Improve AccessionRefs
Run the unit test AccessionControllerTest#getAccessionsTest
and observe that the performance of AccessionRefAspect
is horribly slow:
WARN AccessionRefAspect:112 - Re-referencing AccessionRefs for 2000 accessions took 25291ms
AccessionRef
is now embedded and therefore the code must check every single Dataset and Subset individually, load all data, stream and process it for each individual accession every time an accession record is persisted.
AccessionRefAspect
must execute in a few milliseconds. It is a very important aspect and it affects the speed of uploading data to Genesys.

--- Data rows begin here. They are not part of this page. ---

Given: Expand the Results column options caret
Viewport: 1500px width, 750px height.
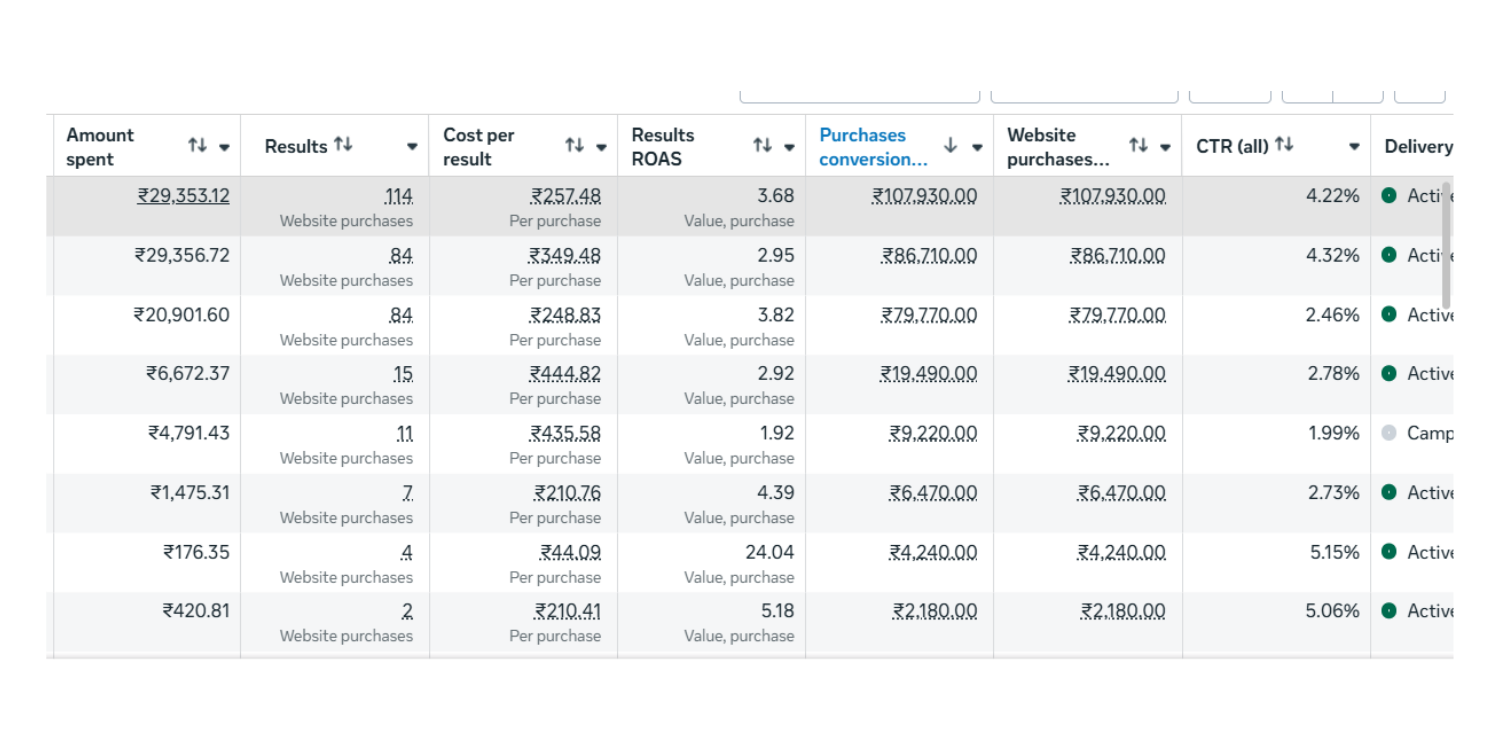Looking at the screenshot, I should (412, 147).
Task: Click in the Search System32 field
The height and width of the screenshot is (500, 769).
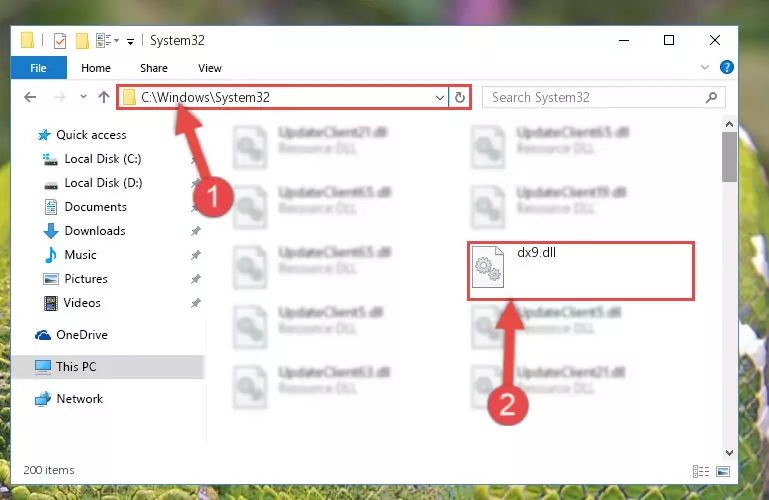Action: click(593, 98)
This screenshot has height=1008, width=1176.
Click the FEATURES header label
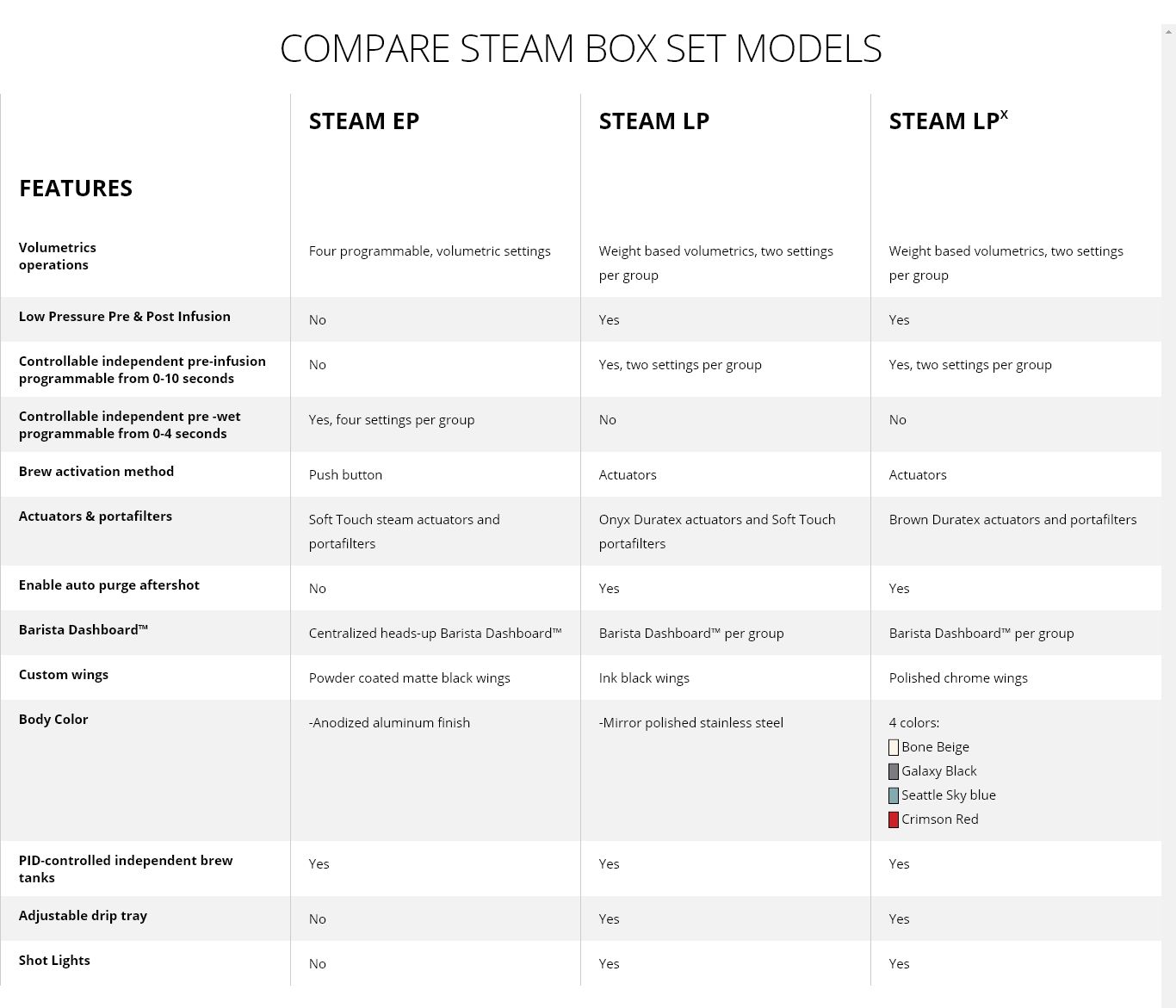pos(76,189)
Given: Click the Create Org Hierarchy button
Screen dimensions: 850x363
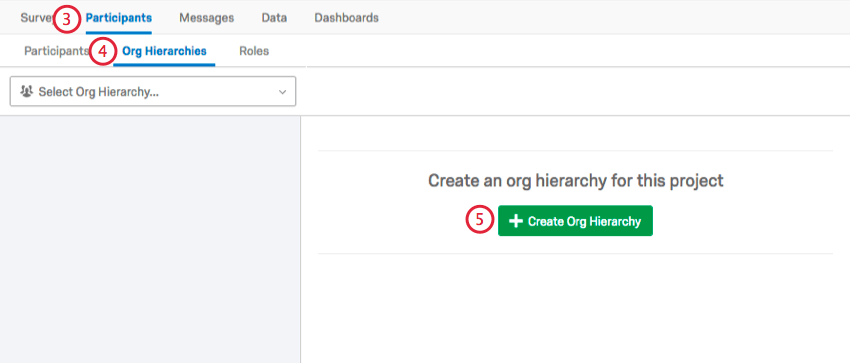Looking at the screenshot, I should pos(575,221).
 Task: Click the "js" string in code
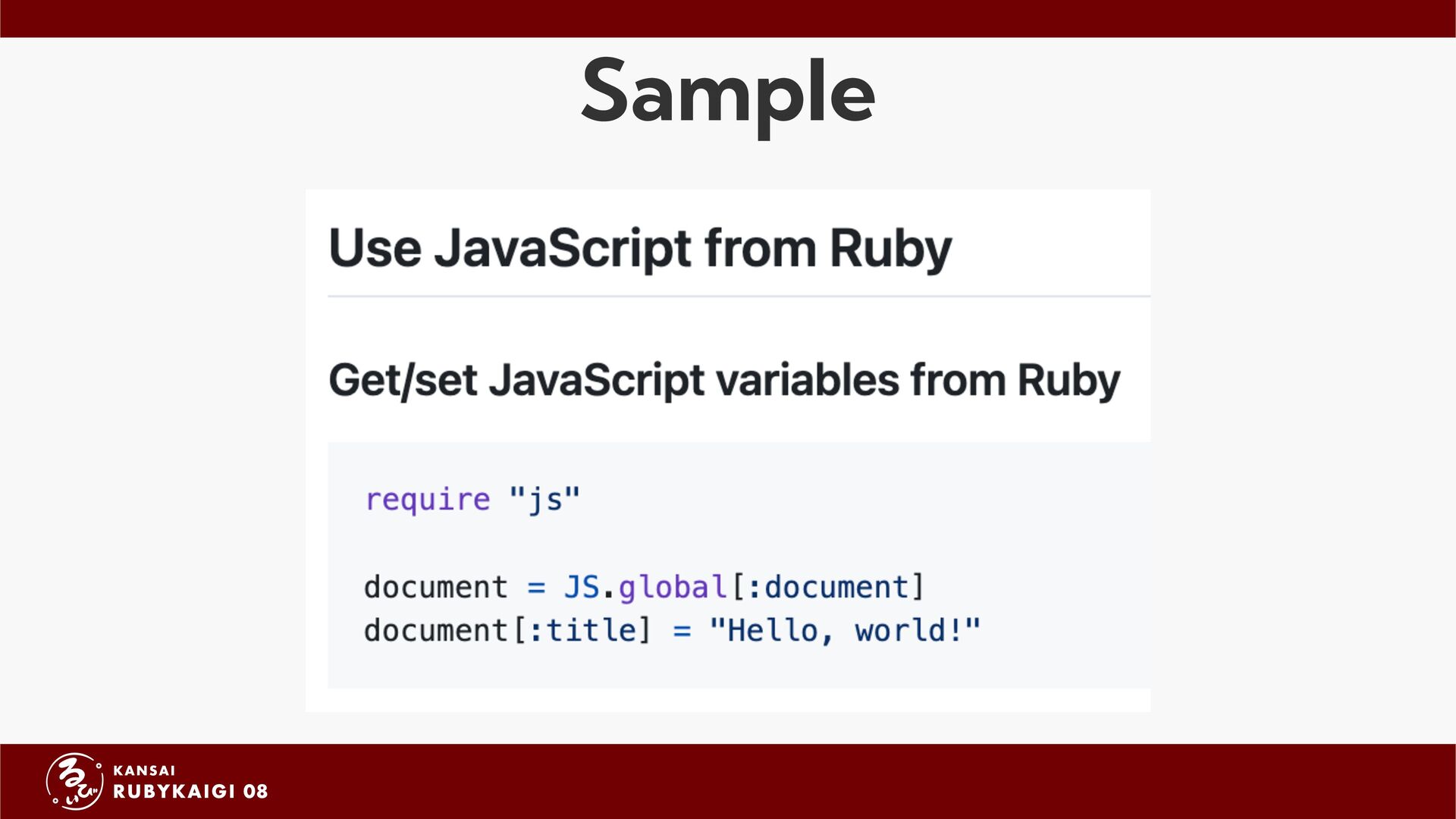(x=544, y=500)
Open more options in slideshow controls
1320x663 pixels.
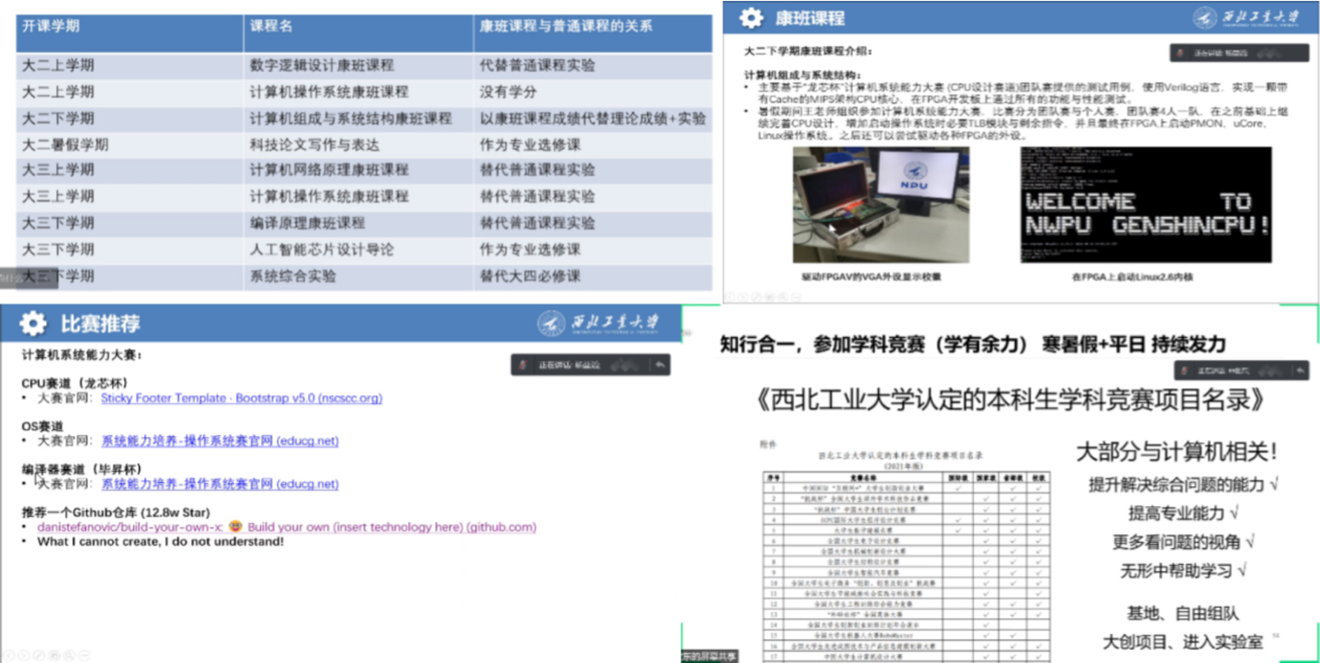[83, 655]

Ideally the aspect would only run
update accession_ref set accession_id = ? where instCode = ? and ((accenumb = ? and genus = ?) or (doi = ?))
@Entity
We need direct access to accession references so that we can do a direct query and update. The code should allow for single and List batch updating of references.
I see two options and am looking for ideas.
Option 1
Remove @Embeddable
from AccessionRef
and make it abstract and convert subset_accessions
and dataset_accessions
to two separate @Entity
classes: DatasetAccessionRef
and SubsetAccessionRef
that extend AccessionRef. This way the primary key can remain on instcode, genus, species and dataset/subset ID.
No data migration is required, only code changes.
Option 2
Convert AccessionRef
to @Entity
, add private Subset subset
and private Dataset dataset
(only one can be set). Liquibase needs to move data to the new table.
Subset
SubsetController now accepts a list of accession UUIDs, but it should accept a list of AccessionRefs (same as Dataset).